Menu

XML Versus the Infoset

November 20, 2002

Rich Salz

Caveat Lector

In my prior columns I've examined specific protocols and pieces of the web services infrastructure, including WSDL, SOAP attachments, and so on. I've picked them up, looked all around, and tried to figure out when and how to use them. More importantly, I've tried to uncover some of the dark corners and trade-offs associated with these technologies. While there's certainly room for disagreement about some of the suggestions, I think it's clear that there's a technical basis behind all the commentary.

But in this column I venture a bit further afield; it's more like an op-ed than straight reportage: less fact, more opinion, if you will.

XML ::= 'X' 'M' 'L'

According to XML's formal definition, it's a syntax for writing structured content. The heart of the specification is a set of 83 syntax rules, written in an extended Backus-Naur Form (BNF). BNF was created by Backus & Naur to describe the syntax of Algol around 1960. (For some background, read the nice description of BNF's history.)

In order to make BNF grammars shorter and more powerful, it's common to extend them with facilities for character ranges, regexp-style patterns, repetition operators, etc. Twenty-five years ago the IETF devised Augmented BNF to describe email headers in RFC 733 and its successor RFC 822. In 1997 it was separated into its own definition, available as RFC 2234. The other common BNF extension is the EBNF used to describe XML. Ideally the two will evolve into a single common form, although we'd need a new name: perhaps Super BNF?

As is appropriate for a syntax specification, the EBNF rules in the XML specification are very precise. They specify -- down to the byte -- what XML is. For example, look at the XML declaration:

<?xml version="1.0" encoding="utf-8"?>

Actually, that's too much. Let's look at just the encoding attribute. In prose, we'd say something like this: The word "encoding", followed by an equal sign and then an identifier, in quotes, that names the encoding.

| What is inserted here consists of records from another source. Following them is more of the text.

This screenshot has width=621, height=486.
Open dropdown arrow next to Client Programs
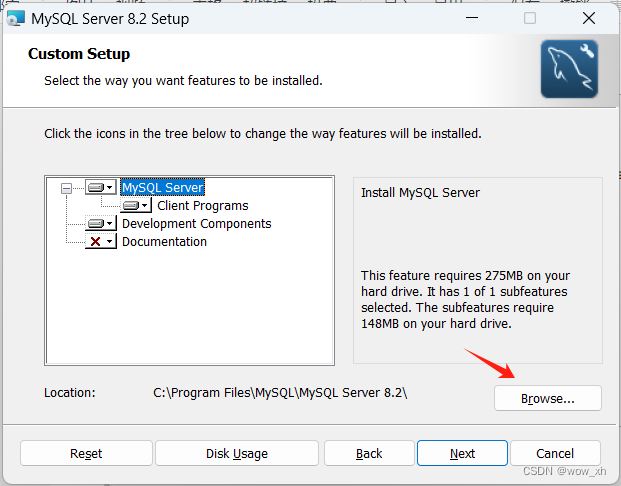145,205
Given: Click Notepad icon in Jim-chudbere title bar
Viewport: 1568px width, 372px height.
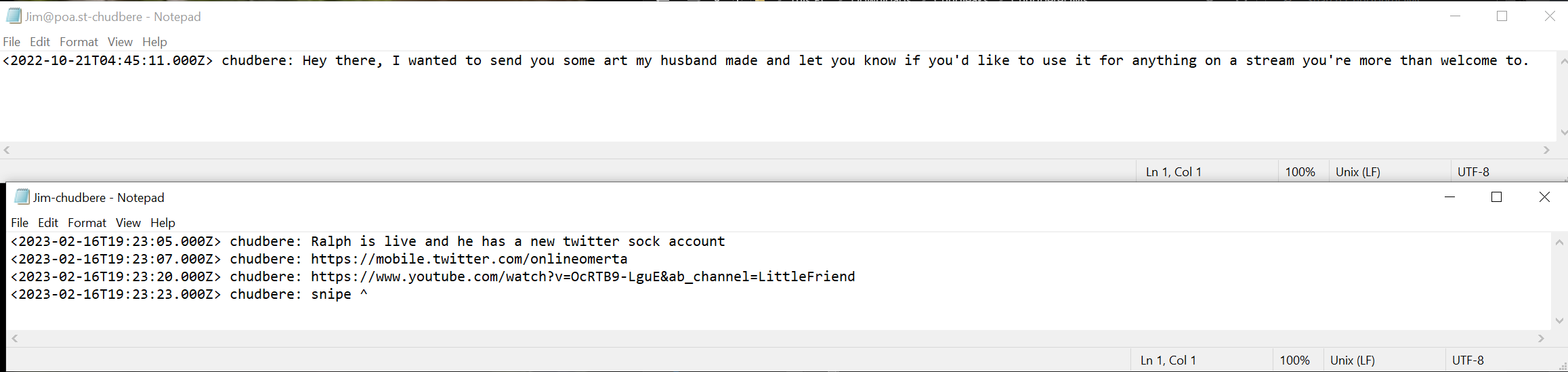Looking at the screenshot, I should pyautogui.click(x=22, y=197).
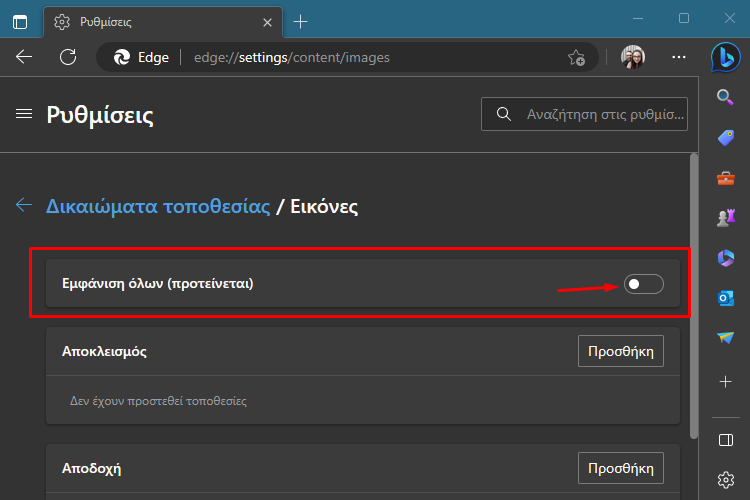Expand the settings hamburger navigation menu

pyautogui.click(x=24, y=114)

In the XML EBNF, this takes four rules, which are formally known as "productions", to specify. Production 80 looks like this:


    [80]

    EncodingDecl ::= S 'encoding' Eq ('"' EncName '"' | "'" EncName "'" )

The items in bold -- S, Eq, EncName -- are non-terminals, which means they're defined elsewhere. The Eq refers to production 25, which defines it as an equals sign with optional whitespace before and after:


    [25]

    Eq ::= S? '=' S?

As with regular expressions, the question mark means no more than one instance. Production 3 defines the space characters -- a new one is added in XML 1.1 -- and production 81 defines EncName, the encoding name:


    [3]

    S ::= (#x20 | #x9 | #xD | #xA)+

    [81]

    EncName ::= [A-Za-z] ([A-Za-z0-9.-] | '-')*

EBNF is reasonably simple, very precise, and extremely low-level. Parser writers and compiler jocks like it because it makes (part of) their job fairly simple and error-free. Because it's so low-level it can become quite tedious, requiring you to maintain a lot of context in your head. For example, XML Namespaces adds 18 additional productions; all to, according to the XML specification, "[assign] a meaning to names containing colon characters." And "meaning" there means semantics, while EBNF is all about syntax.

There are things that EBNF can't do. For example, it can't say that an element's beginning and ending tag must nest, that they can't overlap. That part of the specification is left to the 37 constraints in the document. With the EBNF, they form a very strict, precise definition of a very flexible interchange format.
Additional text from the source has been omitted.